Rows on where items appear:
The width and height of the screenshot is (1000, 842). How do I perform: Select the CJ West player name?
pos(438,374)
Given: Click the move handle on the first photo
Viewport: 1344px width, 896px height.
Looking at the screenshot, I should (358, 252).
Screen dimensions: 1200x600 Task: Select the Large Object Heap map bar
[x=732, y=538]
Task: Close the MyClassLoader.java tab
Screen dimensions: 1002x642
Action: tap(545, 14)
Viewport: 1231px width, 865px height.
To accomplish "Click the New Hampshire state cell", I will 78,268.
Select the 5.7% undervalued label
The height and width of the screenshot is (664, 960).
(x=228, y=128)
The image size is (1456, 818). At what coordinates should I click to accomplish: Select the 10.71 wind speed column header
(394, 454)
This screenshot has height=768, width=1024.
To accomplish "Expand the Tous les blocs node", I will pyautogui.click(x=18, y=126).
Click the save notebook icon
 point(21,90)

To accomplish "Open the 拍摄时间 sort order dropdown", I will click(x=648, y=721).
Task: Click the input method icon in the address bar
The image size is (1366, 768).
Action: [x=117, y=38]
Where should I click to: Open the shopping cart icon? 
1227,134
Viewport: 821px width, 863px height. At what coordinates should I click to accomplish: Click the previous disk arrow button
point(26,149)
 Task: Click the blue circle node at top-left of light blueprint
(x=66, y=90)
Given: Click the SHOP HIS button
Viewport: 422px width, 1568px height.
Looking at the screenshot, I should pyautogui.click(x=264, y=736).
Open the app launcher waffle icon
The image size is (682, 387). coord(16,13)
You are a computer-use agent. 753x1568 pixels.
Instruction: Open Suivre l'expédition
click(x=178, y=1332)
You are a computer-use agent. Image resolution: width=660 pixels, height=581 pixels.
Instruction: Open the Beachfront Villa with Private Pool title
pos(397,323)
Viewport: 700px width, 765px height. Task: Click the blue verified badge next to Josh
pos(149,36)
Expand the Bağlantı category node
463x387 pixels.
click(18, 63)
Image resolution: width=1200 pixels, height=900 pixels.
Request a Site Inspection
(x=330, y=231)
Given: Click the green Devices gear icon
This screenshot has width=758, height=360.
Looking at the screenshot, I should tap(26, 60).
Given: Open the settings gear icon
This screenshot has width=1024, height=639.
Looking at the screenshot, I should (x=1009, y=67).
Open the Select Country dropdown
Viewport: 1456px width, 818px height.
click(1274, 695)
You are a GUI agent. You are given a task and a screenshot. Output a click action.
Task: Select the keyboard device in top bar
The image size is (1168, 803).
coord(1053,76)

» **PROMPT**:
Reproduce the rows from the line containing "Screen dimensions: 1200x600" through the line containing "click(18, 63)", exchanging each "Viewport" for "Display" and leaving everything else unchanged.

» **SOLUTION**:
Screen dimensions: 1200x600 Task: Select the Large Object Heap map bar
[x=732, y=538]
Task: Close the MyClassLoader.java tab
Screen dimensions: 1002x642
Action: tap(545, 14)
Display: 1231px width, 865px height.
To accomplish "Click the New Hampshire state cell", I will 78,268.
Select the 5.7% undervalued label
The height and width of the screenshot is (664, 960).
(x=228, y=128)
The image size is (1456, 818). At what coordinates should I click to accomplish: Select the 10.71 wind speed column header
(394, 454)
This screenshot has height=768, width=1024.
To accomplish "Expand the Tous les blocs node", I will pyautogui.click(x=18, y=126).
Click the save notebook icon
 point(21,90)

To accomplish "Open the 拍摄时间 sort order dropdown", I will click(x=648, y=721).
Task: Click the input method icon in the address bar
The image size is (1366, 768).
Action: [x=117, y=38]
Where should I click to: Open the shopping cart icon? 
1227,134
Display: 821px width, 863px height. At what coordinates should I click to accomplish: Click the previous disk arrow button
point(26,149)
 Task: Click the blue circle node at top-left of light blueprint
(x=66, y=90)
Given: Click the SHOP HIS button
Display: 422px width, 1568px height.
Looking at the screenshot, I should pyautogui.click(x=264, y=736).
Open the app launcher waffle icon
The image size is (682, 387). coord(16,13)
You are a computer-use agent. 753x1568 pixels.
Instruction: Open Suivre l'expédition
click(x=178, y=1332)
You are a computer-use agent. Image resolution: width=660 pixels, height=581 pixels.
Instruction: Open the Beachfront Villa with Private Pool title
pos(397,323)
Display: 700px width, 765px height. Task: Click the blue verified badge next to Josh
pos(149,36)
Expand the Bağlantı category node
463x387 pixels.
click(18, 63)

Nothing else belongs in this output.